Start of DATA FOR THIS TASK

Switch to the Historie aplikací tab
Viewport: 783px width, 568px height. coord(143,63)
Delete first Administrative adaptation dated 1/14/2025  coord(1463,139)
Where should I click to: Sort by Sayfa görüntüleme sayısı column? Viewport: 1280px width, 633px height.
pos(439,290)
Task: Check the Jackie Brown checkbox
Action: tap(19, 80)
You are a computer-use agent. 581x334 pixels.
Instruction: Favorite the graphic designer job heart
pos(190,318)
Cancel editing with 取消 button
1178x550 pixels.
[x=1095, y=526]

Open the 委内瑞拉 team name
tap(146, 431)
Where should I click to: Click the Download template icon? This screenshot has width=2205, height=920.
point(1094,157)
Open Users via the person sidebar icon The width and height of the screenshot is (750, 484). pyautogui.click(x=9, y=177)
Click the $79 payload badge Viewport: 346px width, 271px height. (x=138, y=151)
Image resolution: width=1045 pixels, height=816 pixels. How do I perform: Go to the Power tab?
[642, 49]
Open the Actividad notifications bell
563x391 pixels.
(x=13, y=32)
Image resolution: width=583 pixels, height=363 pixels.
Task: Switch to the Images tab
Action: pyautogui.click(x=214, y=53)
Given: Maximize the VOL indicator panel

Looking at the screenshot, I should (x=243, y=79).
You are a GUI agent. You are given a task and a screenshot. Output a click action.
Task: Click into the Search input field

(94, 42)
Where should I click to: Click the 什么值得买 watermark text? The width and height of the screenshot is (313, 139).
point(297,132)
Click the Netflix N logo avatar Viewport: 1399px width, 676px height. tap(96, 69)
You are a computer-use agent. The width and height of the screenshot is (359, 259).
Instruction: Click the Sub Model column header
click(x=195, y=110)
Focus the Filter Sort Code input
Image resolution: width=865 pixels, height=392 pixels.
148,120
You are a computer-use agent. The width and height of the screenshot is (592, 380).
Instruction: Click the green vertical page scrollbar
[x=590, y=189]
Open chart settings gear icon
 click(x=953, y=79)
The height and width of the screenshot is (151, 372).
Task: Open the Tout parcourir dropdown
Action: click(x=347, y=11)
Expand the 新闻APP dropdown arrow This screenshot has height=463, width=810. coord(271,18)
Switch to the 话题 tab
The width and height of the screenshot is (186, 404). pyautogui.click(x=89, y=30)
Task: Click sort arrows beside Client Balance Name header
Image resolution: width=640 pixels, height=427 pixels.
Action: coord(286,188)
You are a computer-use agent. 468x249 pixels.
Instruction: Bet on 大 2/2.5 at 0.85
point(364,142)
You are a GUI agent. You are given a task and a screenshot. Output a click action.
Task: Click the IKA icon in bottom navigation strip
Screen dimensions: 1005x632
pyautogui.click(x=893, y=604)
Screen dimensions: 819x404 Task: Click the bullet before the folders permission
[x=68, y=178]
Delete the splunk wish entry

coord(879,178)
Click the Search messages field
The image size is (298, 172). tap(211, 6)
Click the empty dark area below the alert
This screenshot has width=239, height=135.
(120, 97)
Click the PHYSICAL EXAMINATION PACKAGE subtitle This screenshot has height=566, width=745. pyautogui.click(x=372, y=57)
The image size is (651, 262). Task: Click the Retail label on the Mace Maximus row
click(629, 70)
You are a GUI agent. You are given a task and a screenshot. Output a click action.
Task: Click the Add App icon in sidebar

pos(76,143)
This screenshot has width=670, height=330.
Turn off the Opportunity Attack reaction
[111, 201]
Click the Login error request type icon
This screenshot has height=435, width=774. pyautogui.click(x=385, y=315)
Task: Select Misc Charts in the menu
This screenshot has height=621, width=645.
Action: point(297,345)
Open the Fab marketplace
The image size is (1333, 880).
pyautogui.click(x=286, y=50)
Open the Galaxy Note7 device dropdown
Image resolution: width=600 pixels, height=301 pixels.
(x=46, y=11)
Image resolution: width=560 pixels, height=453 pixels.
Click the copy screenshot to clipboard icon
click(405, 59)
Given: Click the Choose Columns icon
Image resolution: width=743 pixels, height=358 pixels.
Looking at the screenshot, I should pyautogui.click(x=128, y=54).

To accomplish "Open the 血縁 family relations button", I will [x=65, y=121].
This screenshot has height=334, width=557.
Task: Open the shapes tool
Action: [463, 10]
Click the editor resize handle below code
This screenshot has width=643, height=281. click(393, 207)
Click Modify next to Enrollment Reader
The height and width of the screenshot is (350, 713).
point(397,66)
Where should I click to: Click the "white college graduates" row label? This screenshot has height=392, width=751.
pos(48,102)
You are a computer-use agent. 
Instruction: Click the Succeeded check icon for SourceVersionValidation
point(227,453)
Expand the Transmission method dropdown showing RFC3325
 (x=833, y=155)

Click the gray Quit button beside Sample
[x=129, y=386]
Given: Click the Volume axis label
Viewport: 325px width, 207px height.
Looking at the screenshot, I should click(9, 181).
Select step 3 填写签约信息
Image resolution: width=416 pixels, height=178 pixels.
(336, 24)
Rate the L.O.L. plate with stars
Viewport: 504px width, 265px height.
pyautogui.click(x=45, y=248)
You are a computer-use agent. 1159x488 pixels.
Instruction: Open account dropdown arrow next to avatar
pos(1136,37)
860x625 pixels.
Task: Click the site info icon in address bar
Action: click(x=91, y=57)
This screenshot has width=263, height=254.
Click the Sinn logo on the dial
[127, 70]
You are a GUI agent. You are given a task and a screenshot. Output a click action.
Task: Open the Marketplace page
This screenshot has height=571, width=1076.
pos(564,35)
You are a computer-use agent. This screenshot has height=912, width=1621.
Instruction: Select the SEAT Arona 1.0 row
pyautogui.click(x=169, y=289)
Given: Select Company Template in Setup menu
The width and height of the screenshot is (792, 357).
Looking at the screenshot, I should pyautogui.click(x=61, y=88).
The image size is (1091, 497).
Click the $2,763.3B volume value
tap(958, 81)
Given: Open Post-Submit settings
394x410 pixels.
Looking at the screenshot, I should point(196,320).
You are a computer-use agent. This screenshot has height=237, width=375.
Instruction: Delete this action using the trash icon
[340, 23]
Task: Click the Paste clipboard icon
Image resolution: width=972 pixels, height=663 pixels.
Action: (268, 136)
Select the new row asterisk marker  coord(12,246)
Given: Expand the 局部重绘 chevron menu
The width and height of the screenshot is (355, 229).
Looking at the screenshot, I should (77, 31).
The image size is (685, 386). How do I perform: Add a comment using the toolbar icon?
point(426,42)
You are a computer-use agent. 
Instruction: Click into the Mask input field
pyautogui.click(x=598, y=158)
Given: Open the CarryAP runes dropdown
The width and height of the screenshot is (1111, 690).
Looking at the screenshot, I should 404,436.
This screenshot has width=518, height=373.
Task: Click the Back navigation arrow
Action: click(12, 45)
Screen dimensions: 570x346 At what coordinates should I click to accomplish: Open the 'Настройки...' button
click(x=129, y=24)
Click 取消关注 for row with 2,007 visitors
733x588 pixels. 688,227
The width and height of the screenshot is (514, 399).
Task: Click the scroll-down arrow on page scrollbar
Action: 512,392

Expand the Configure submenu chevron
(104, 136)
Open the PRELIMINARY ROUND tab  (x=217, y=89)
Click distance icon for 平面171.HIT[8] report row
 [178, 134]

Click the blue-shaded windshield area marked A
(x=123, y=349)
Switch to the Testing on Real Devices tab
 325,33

End of DATA FOR THIS TASK

◆ **THE TASK**
Print the data in full. Match it exactly.

◆ **EXERCISE ANSWER**
Switch to the Historie aplikací tab
Viewport: 783px width, 568px height. coord(143,63)
Delete first Administrative adaptation dated 1/14/2025  coord(1463,139)
Where should I click to: Sort by Sayfa görüntüleme sayısı column? Viewport: 1280px width, 633px height.
pos(439,290)
Task: Check the Jackie Brown checkbox
Action: tap(19, 80)
You are a computer-use agent. 581x334 pixels.
Instruction: Favorite the graphic designer job heart
pos(190,318)
Cancel editing with 取消 button
1178x550 pixels.
[x=1095, y=526]

Open the 委内瑞拉 team name
tap(146, 431)
Where should I click to: Click the Download template icon? This screenshot has width=2205, height=920.
point(1094,157)
Open Users via the person sidebar icon The width and height of the screenshot is (750, 484). pyautogui.click(x=9, y=177)
Click the $79 payload badge Viewport: 346px width, 271px height. (x=138, y=151)
Image resolution: width=1045 pixels, height=816 pixels. How do I perform: Go to the Power tab?
[642, 49]
Open the Actividad notifications bell
563x391 pixels.
(x=13, y=32)
Image resolution: width=583 pixels, height=363 pixels.
Task: Switch to the Images tab
Action: pyautogui.click(x=214, y=53)
Given: Maximize the VOL indicator panel

Looking at the screenshot, I should (x=243, y=79).
You are a GUI agent. You are given a task and a screenshot. Output a click action.
Task: Click into the Search input field

(94, 42)
Where should I click to: Click the 什么值得买 watermark text? The width and height of the screenshot is (313, 139).
point(297,132)
Click the Netflix N logo avatar Viewport: 1399px width, 676px height. tap(96, 69)
You are a computer-use agent. The width and height of the screenshot is (359, 259).
Instruction: Click the Sub Model column header
click(x=195, y=110)
Focus the Filter Sort Code input
Image resolution: width=865 pixels, height=392 pixels.
148,120
You are a computer-use agent. The width and height of the screenshot is (592, 380).
Instruction: Click the green vertical page scrollbar
[x=590, y=189]
Open chart settings gear icon
 click(x=953, y=79)
The height and width of the screenshot is (151, 372).
Task: Open the Tout parcourir dropdown
Action: click(x=347, y=11)
Expand the 新闻APP dropdown arrow This screenshot has height=463, width=810. coord(271,18)
Switch to the 话题 tab
The width and height of the screenshot is (186, 404). pyautogui.click(x=89, y=30)
Task: Click sort arrows beside Client Balance Name header
Image resolution: width=640 pixels, height=427 pixels.
Action: coord(286,188)
You are a computer-use agent. 468x249 pixels.
Instruction: Bet on 大 2/2.5 at 0.85
point(364,142)
You are a GUI agent. You are given a task and a screenshot. Output a click action.
Task: Click the IKA icon in bottom navigation strip
Screen dimensions: 1005x632
pyautogui.click(x=893, y=604)
Screen dimensions: 819x404 Task: Click the bullet before the folders permission
[x=68, y=178]
Delete the splunk wish entry

coord(879,178)
Click the Search messages field
The image size is (298, 172). tap(211, 6)
Click the empty dark area below the alert
This screenshot has width=239, height=135.
(120, 97)
Click the PHYSICAL EXAMINATION PACKAGE subtitle This screenshot has height=566, width=745. pyautogui.click(x=372, y=57)
The image size is (651, 262). Task: Click the Retail label on the Mace Maximus row
click(629, 70)
You are a GUI agent. You are given a task and a screenshot. Output a click action.
Task: Click the Add App icon in sidebar

pos(76,143)
This screenshot has width=670, height=330.
Turn off the Opportunity Attack reaction
[111, 201]
Click the Login error request type icon
This screenshot has height=435, width=774. pyautogui.click(x=385, y=315)
Task: Select Misc Charts in the menu
This screenshot has height=621, width=645.
Action: point(297,345)
Open the Fab marketplace
The image size is (1333, 880).
pyautogui.click(x=286, y=50)
Open the Galaxy Note7 device dropdown
Image resolution: width=600 pixels, height=301 pixels.
(x=46, y=11)
Image resolution: width=560 pixels, height=453 pixels.
Click the copy screenshot to clipboard icon
click(405, 59)
Given: Click the Choose Columns icon
Image resolution: width=743 pixels, height=358 pixels.
Looking at the screenshot, I should pyautogui.click(x=128, y=54).

To accomplish "Open the 血縁 family relations button", I will [x=65, y=121].
This screenshot has height=334, width=557.
Task: Open the shapes tool
Action: [463, 10]
Click the editor resize handle below code
This screenshot has width=643, height=281. click(393, 207)
Click Modify next to Enrollment Reader
The height and width of the screenshot is (350, 713).
point(397,66)
Where should I click to: Click the "white college graduates" row label? This screenshot has height=392, width=751.
pos(48,102)
You are a computer-use agent. 
Instruction: Click the Succeeded check icon for SourceVersionValidation
point(227,453)
Expand the Transmission method dropdown showing RFC3325
 (x=833, y=155)

Click the gray Quit button beside Sample
[x=129, y=386]
Given: Click the Volume axis label
Viewport: 325px width, 207px height.
Looking at the screenshot, I should click(9, 181).
Select step 3 填写签约信息
Image resolution: width=416 pixels, height=178 pixels.
(336, 24)
Rate the L.O.L. plate with stars
Viewport: 504px width, 265px height.
pyautogui.click(x=45, y=248)
You are a computer-use agent. 1159x488 pixels.
Instruction: Open account dropdown arrow next to avatar
pos(1136,37)
860x625 pixels.
Task: Click the site info icon in address bar
Action: click(x=91, y=57)
This screenshot has width=263, height=254.
Click the Sinn logo on the dial
[127, 70]
You are a GUI agent. You are given a task and a screenshot. Output a click action.
Task: Open the Marketplace page
This screenshot has height=571, width=1076.
pos(564,35)
You are a computer-use agent. This screenshot has height=912, width=1621.
Instruction: Select the SEAT Arona 1.0 row
pyautogui.click(x=169, y=289)
Given: Select Company Template in Setup menu
The width and height of the screenshot is (792, 357).
Looking at the screenshot, I should pyautogui.click(x=61, y=88).
The image size is (1091, 497).
Click the $2,763.3B volume value
tap(958, 81)
Given: Open Post-Submit settings
394x410 pixels.
Looking at the screenshot, I should point(196,320).
You are a computer-use agent. This screenshot has height=237, width=375.
Instruction: Delete this action using the trash icon
[340, 23]
Task: Click the Paste clipboard icon
Image resolution: width=972 pixels, height=663 pixels.
Action: (268, 136)
Select the new row asterisk marker  coord(12,246)
Given: Expand the 局部重绘 chevron menu
The width and height of the screenshot is (355, 229).
Looking at the screenshot, I should (77, 31).
The image size is (685, 386). How do I perform: Add a comment using the toolbar icon?
point(426,42)
You are a computer-use agent. 
Instruction: Click into the Mask input field
pyautogui.click(x=598, y=158)
Given: Open the CarryAP runes dropdown
The width and height of the screenshot is (1111, 690).
Looking at the screenshot, I should 404,436.
This screenshot has width=518, height=373.
Task: Click the Back navigation arrow
Action: click(12, 45)
Screen dimensions: 570x346 At what coordinates should I click to accomplish: Open the 'Настройки...' button
click(x=129, y=24)
Click 取消关注 for row with 2,007 visitors
733x588 pixels. 688,227
The width and height of the screenshot is (514, 399).
Task: Click the scroll-down arrow on page scrollbar
Action: 512,392

Expand the Configure submenu chevron
(104, 136)
Open the PRELIMINARY ROUND tab  (x=217, y=89)
Click distance icon for 平面171.HIT[8] report row
 [178, 134]

Click the blue-shaded windshield area marked A
(x=123, y=349)
Switch to the Testing on Real Devices tab
 325,33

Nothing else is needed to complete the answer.